Document text =
* * * * * * *

Cancer drugs shown to stop Ebola virus from spreading
This early advance in the defense against the potential biological weapon is promising, given that there are no approved vaccines or treatments against the disease. The study was a collaboration between government scientists and researchers in Atlanta and Houston, My San Antonio reports.
While the two leukemia drugs, imatinib and nilotinib, do not directly attack the virus, they target the patient's infected cells and prevent the virus inside from escaping or reproducing.
"That's a concept that's been attractive for antiviral therapy, because if you can target a cellular protein that's required for the virus, it makes it a little harder for the virus to mutate to develop resistance," Gary Nabel, the leader of the study, said, according to My San Antonio.
The drugs were not able to completely clear the virus, but scientists have learned from outbreaks of the disease in Africa that those with low levels of the virus frequently survive. A short-term course of treatment with the drug could eliminate enough of the Ebola virus to allow the patient's own immune system to successfully defeat the disease.

* * * * * * *

Supplied material =
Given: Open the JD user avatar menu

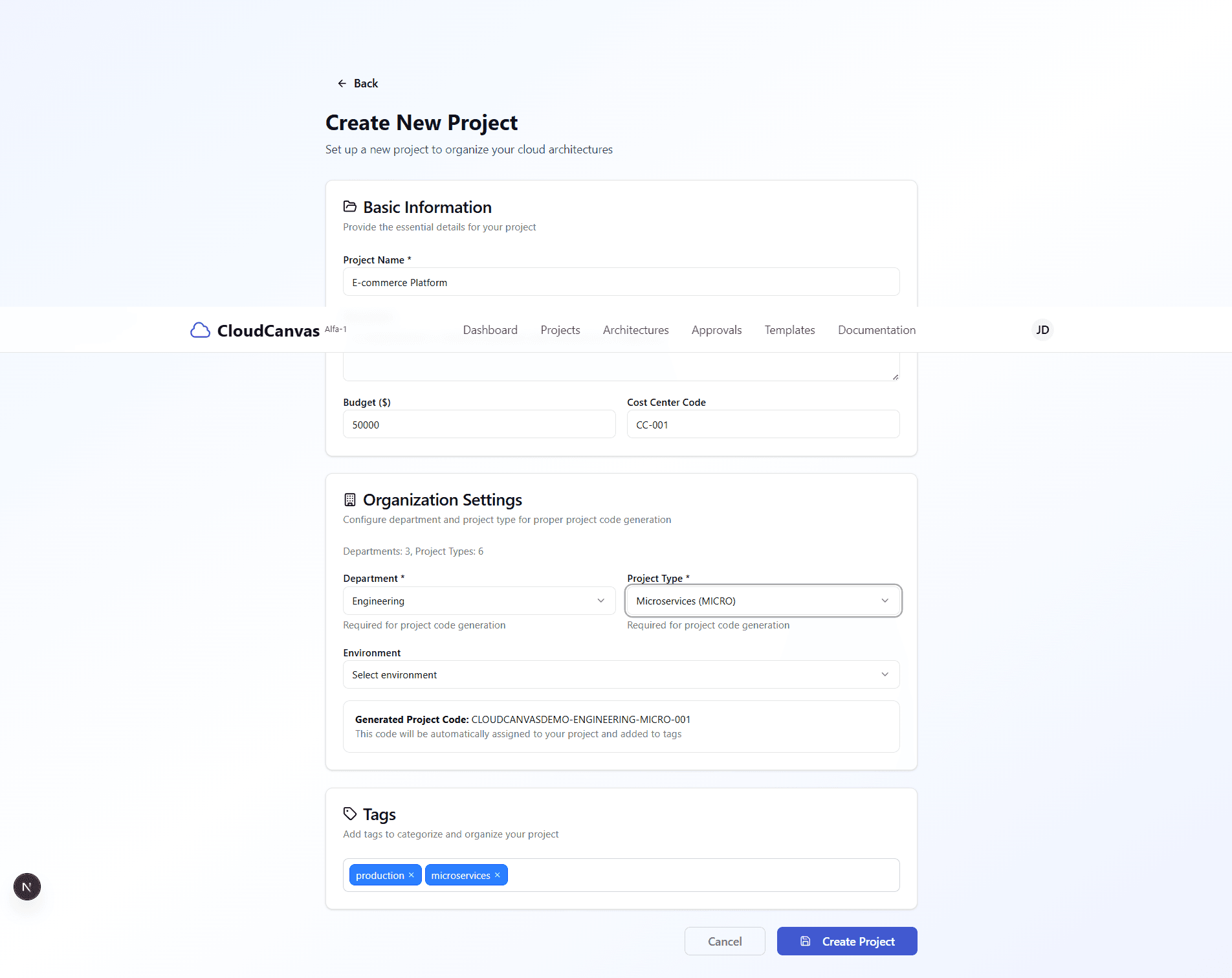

* * * * * * *

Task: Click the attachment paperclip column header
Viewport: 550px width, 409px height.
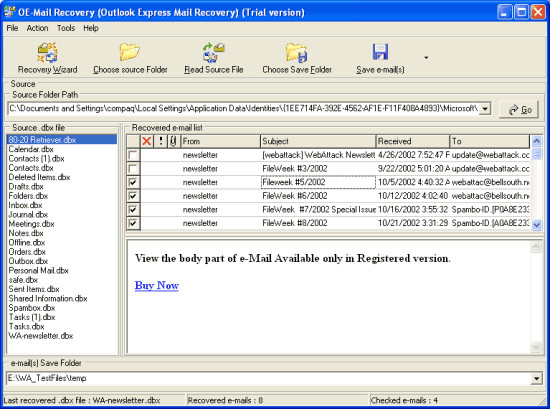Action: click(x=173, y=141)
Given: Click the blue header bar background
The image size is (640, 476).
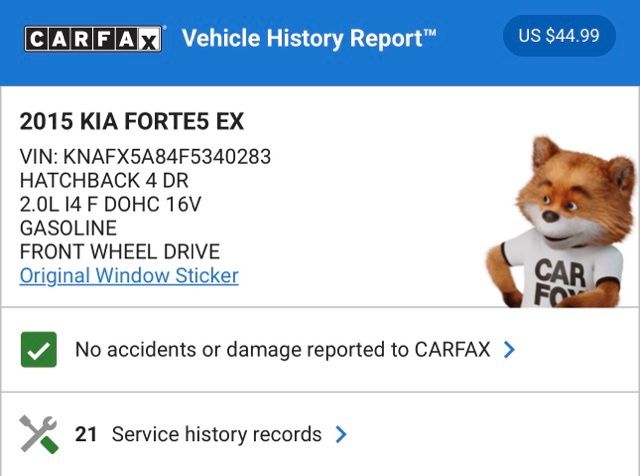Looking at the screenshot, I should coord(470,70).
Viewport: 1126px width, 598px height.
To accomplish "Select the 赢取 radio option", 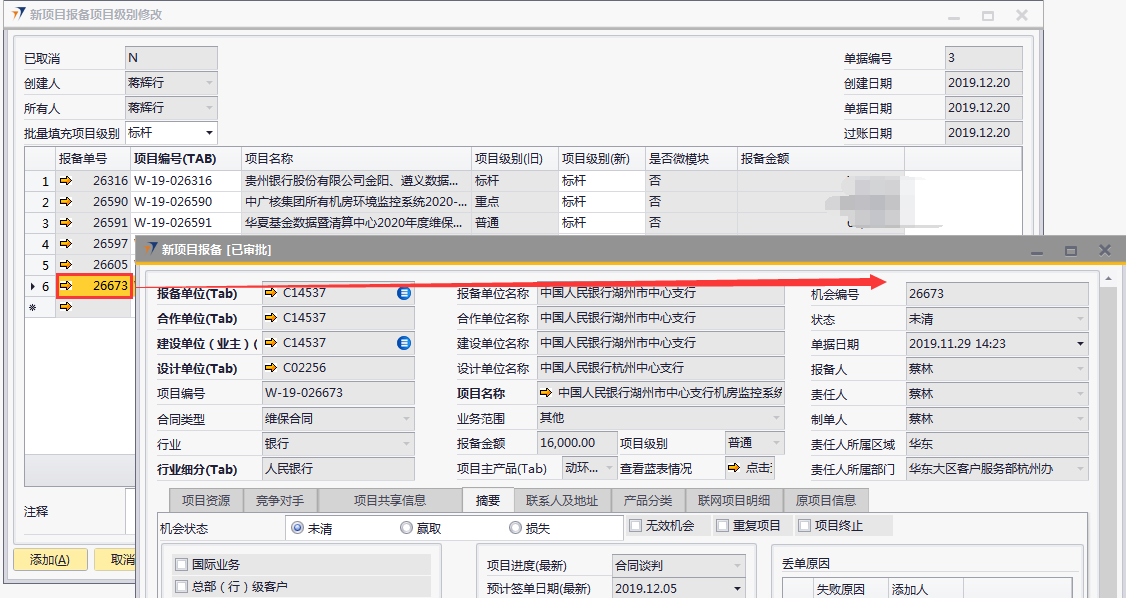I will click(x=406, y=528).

* * * * * * *

Activity list =
a) Which two leukemia drugs does the Ebola article name?
b) Please return the passage of the Ebola article that begins with the words "Cancer drugs shown" and ends with "escaping or reproducing.", copied word for word.

Answers given =
a) Imatinib and nilotinib.

b)
Cancer drugs shown to stop Ebola virus from spreading
This early advance in the defense against the potential biological weapon is promising, given that there are no approved vaccines or treatments against the disease. The study was a collaboration between government scientists and researchers in Atlanta and Houston, My San Antonio reports.
While the two leukemia drugs, imatinib and nilotinib, do not directly attack the virus, they target the patient's infected cells and prevent the virus inside from escaping or reproducing.